Technical Analysis and Smoothed Data + Statistics in an attempt to increase accuracy
data_getter takes and sorts JSON data from IEX Cloud API retrieved data, there is a muted block that transfers the JSON data into a pandas dataframe so it is easier to work with. It continues on to remove the unecessary data and calculate the TWAP of the price in order to provide the user with more accurate prices, and less noise. The final TWAP price is more closely accurate to what execution price could be throughout the trading day.

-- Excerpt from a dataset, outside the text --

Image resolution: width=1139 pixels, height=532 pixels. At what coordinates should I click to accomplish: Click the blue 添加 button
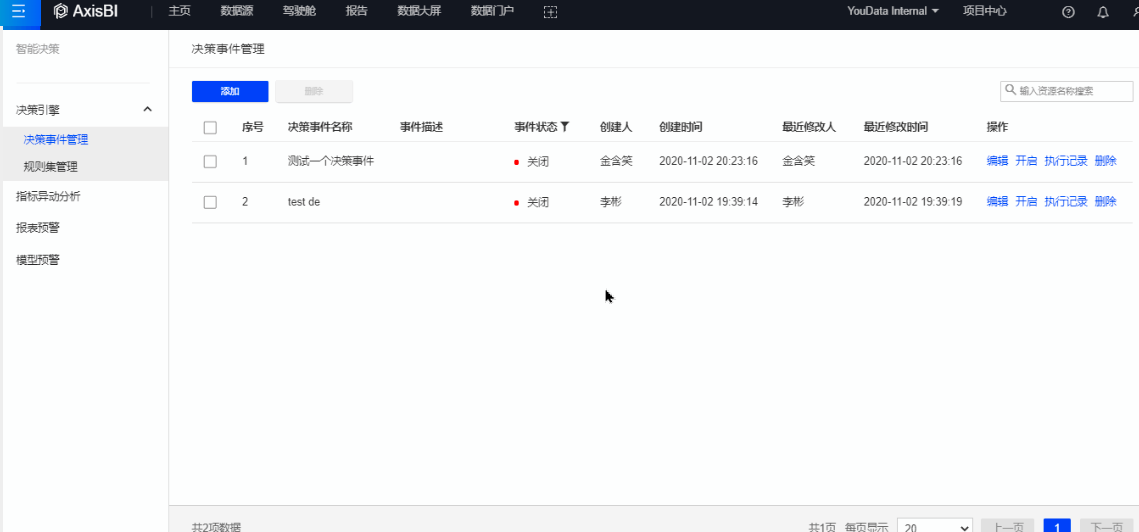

Algorithm uses a DC algo from an SSRN research paper. Calculates percent changes above and below a specific threshold to identify extending trends. Stores strings and floats in a Pandas DataFrame, cannot plot the strings but can plot the floats (using arrows for BUY and SELL). Also it is calculating the changes based off of the TWAP prices to try and increase "purchasing accuracy" Working on adding more functions to be able to plot the data once it is called upon. Added the full algo + quick low level vectorized backtest. Would outperform buy and hold, will be able to provide more data once I figure out how to calculate returns when you hold the position, not just a quick buy and sell.
Technicals: uses TALIB to create technical indicators and plot them as well as use a quick vectorized "backtester" very low level, just to see if something could be there. Ultimately want to have an event based system.